Posts Tagged ‘Turkish Get up’

The Bottoms up grip is applicable to the kettlebell. As its name implies – you hold the kettlebell with its bottom side facing up. This makes it more challenging. You need to be able to balance it and then have a firm and strong grip to be able to maintain the aligned position. You have to keep your eyes on the kettlebell so that you can react on time when it sways.

You can use either the cast-iron type or the competition grade kettlebells. The heavier the kettlebell, the more challenging it is. For the cast-iron type, difficulty also increases with the increase in grip thickness.

How to do it:

  1. Be good in the Turkish Get-up first. (How to do the Turkish Get Up)
  2. Be good in Bottoms-up press.
  3. Combine these two skills and you get the Bottoms-up Turkish Get-Up (TGU)!

Uses:

This exercise is done for the same reason why you do the TGU and the Bottoms-up press, but of course with the combined challenge. The main objective of the exercise is to practice a deliberate asymmetric movement that helps you control torso, hip, shoulder, and elbow stability. Hip and shoulder mobility also benefits from this exercise.

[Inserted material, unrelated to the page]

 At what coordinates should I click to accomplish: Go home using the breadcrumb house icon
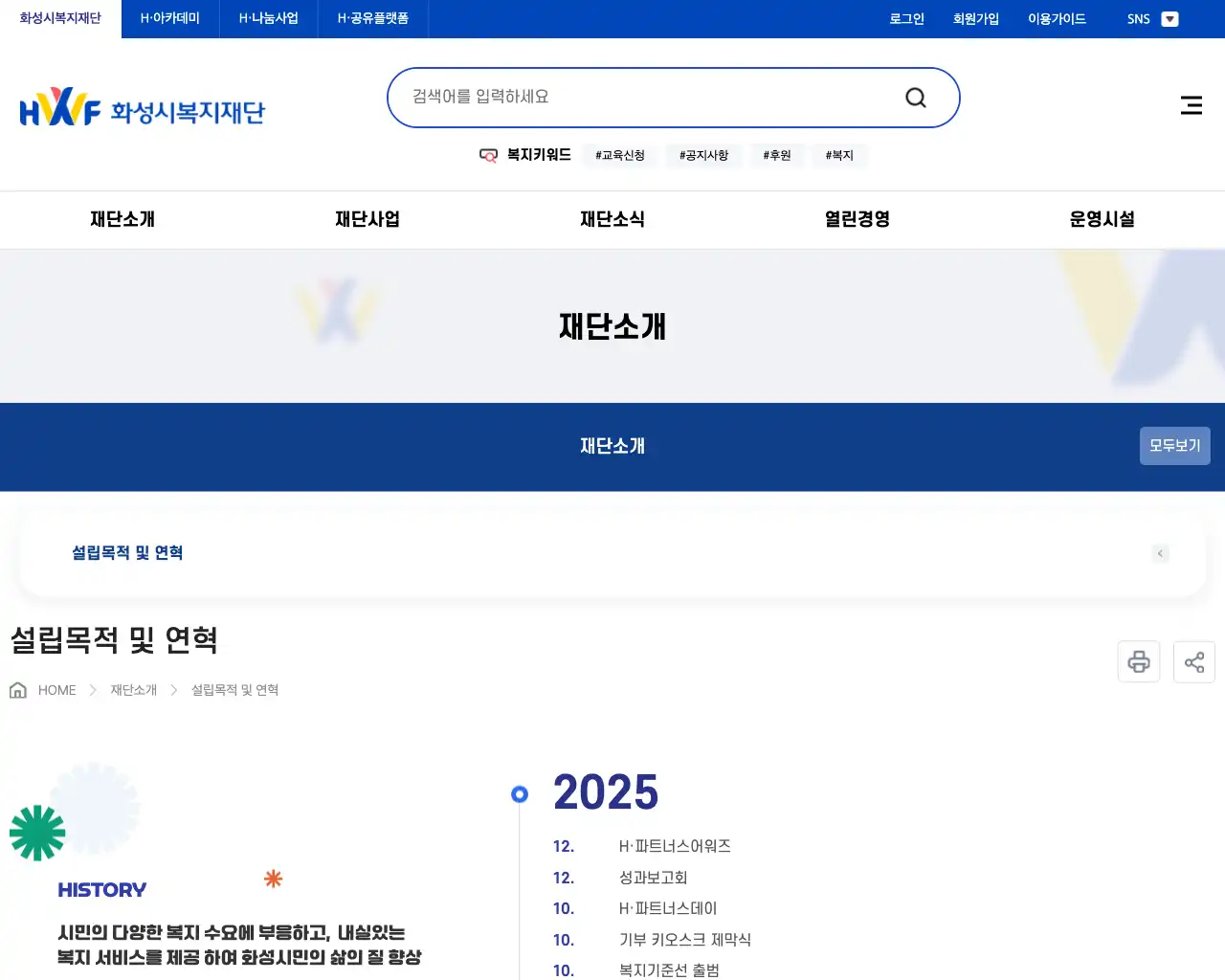[17, 689]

The end result will be better core or torso as well as shoulder stability which is essential to health and well-being. Needless to say, athletes rely on strong and healthy torso and joints for better performance.

Grip strength and endurance may also be enhanced depending on the relative weight of the kettlebell in relation to your gripping abilities.

When to do it:

Know when not to do it first: when you are really exhausted or when you are not able to use your upper limbs well for any reason. Concentration is important so do not use free weights when you are drunk or in a similar state of mind. It may sound like plain common sense and it really is. But there are a lot of posts on social media about people getting hurt in the gym simply because of lack of common sense. So do not enter the gym when you are sick or drunk.

Depending on your training program for the day, do it after your main lifts. Or if you are doing mainly core or torso or midsection exercises, whichever terminology you prefer, you better do it first or early in your training program for that day. Obviously, it demands that your mind is fresh, your muscles should not be fatigued, and that you can react on time. Especially when you lose control and the kettlebell falls down while your other arm is on the ground supporting your weight! It is better to do it on your non-dominant side first. That way, your concentration is still fresh and you are not that tired.

As a Strength Coach, I would use it to illustrate the advantage of having sufficient strength, mobility, stability, as well as focus. Some athletes are inspired by the desire to do the exercise. It inspires them to build a good foundation with their lifting skills and abilities so that they can attempt these type of lifts successfully.  They understand that developing good strength, stability and mobility is important. So they train well with the fundamental lifts like squats, presses, and some calisthenics.

On the other hand, some athletes always think of “fancy” training, or some exercise which does not bore them. I get tired convincing them that the fundamental exercises like squats, deadlifts and presses will be in their training program most of the time in the year. And if they still insist that they are already very good and want something fancy to show off, I let them do exercises like these. If they cannot do it, we regress to Bottoms-up press. If they still cannot do it, regress further to the press. Then hopefully by then, it would have dawned on them that they still have lots of work to do. 

If you can do it, congratulations! You earned it. But still, it will not take the place of your main lifts. It is just like dessert. It is not your meal. It is done to complement training but it is not the main bulk of training. Train Better! Live Better!